» **Assignment**
Check each statement below against the forum post that follows, answering yes or no and quoting the words from the post that settle it. 1. The writer has been a caregiver for both parents. 2. The writer's sister has a husband and a daughter. 3. The writer describes a family relationship with BPD as one in which giving goes both ways.

» **Document text**
= Beginning of Section =

Annie2313, I feel for you.  My sister has uBPD. Though your aunts helped care for your mother, you do not have to be your sisters caregiver.  I have been the caregiver for first my father and now my mother, and my sister has made it extremely difficult.   There is just no way I could care for her in the future. 

Your situation may be different.  My sister has a husband and a son.  I hope and pray they will take it on.  I will help them from a far, financially if need be, but I am just not willing to be involved at a greater level.

It is good you are thinking through this in preparation.  It will be important for you to consider what you are willing to do, and what you are not willing to do.  For example, would you allow her to move in with you.   What are you willing to give up in your life to support her?  To me, one of the most  important thing to remember in a family member relationship with BPD, is that is not reciprocal.  It means one directional giving.  It means accepting that what you get in return is anger, hostility, gaslighting and rage.   Before finding this site, many of us experienced very unbalanced relationships with family members, that drained us and got in the way of our other healthy relationships that can be bring joy.

The more you know, the better prepared you will be.  The more self aware you are, the better you will be at setting appropriate boundaries, so you can balance your life.  Let us know if you have more specific questions that we can support you in.  Sometimes just sharing what you are experiencing here, can be very cathartic and healing.

= End of Section =

» **Dataset extract**
= Beginning of Section =

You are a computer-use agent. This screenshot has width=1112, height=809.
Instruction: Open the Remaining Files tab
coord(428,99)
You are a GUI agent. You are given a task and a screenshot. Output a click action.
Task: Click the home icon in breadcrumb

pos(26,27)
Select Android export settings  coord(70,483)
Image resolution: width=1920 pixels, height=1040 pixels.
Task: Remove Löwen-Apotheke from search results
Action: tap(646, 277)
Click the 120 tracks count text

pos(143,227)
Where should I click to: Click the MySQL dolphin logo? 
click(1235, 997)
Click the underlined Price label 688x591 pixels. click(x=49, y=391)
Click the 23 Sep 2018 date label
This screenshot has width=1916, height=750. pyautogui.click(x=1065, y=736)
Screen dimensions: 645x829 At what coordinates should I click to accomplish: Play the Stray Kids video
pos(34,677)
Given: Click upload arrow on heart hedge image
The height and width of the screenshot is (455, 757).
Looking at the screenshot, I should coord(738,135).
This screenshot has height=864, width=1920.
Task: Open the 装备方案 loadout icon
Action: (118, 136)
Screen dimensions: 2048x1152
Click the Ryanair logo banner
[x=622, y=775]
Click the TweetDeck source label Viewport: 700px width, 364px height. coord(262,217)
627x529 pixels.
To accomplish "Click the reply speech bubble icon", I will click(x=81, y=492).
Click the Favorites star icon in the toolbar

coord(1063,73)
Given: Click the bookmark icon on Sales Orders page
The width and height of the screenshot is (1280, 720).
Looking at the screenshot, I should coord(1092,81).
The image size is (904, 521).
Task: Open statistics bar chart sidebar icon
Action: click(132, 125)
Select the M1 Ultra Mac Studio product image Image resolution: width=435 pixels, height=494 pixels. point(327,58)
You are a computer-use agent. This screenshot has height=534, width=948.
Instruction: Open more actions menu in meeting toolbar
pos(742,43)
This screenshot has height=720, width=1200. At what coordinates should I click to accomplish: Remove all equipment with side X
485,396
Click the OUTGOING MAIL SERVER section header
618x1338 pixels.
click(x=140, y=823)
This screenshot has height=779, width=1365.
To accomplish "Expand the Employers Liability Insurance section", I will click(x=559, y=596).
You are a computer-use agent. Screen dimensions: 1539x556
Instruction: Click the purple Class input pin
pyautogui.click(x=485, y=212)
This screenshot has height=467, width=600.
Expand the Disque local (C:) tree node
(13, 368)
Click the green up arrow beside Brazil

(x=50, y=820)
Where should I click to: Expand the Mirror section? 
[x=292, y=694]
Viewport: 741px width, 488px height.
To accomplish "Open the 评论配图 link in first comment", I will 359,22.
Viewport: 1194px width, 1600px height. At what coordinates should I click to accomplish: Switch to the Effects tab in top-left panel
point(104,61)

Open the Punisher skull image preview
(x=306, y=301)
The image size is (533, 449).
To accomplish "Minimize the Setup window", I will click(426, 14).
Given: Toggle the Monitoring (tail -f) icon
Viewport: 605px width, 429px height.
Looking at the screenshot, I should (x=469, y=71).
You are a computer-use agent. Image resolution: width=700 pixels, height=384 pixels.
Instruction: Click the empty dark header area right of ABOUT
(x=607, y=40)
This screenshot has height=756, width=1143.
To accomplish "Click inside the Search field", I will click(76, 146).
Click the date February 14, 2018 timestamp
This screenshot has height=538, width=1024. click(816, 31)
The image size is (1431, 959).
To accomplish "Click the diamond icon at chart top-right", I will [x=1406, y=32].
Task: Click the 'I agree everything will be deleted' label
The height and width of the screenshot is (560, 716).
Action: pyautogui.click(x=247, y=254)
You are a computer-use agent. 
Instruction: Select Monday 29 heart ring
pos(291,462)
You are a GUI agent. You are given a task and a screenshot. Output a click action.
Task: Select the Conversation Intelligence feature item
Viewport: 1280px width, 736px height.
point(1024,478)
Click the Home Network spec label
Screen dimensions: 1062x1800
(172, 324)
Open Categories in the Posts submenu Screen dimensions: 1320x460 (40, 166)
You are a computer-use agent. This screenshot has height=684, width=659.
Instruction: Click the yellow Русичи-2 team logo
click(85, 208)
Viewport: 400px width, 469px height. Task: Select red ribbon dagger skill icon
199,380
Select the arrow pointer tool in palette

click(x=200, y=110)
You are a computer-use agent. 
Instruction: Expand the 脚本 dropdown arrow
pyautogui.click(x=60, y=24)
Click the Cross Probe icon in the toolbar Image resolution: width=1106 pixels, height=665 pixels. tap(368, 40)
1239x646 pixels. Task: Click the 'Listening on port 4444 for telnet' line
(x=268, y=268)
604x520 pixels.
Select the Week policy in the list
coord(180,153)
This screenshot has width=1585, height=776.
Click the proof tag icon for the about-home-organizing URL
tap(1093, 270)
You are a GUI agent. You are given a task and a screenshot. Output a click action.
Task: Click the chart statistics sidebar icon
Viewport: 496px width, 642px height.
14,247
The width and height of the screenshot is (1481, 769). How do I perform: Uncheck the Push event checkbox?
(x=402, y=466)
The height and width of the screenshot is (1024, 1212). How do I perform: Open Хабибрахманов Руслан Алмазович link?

= End of Section =

» **Solution for this exercise**
1. Yes: "I have been the caregiver for first my father and now my mother"
2. No: "My sister has a husband and a son."
3. No: "It means one directional giving."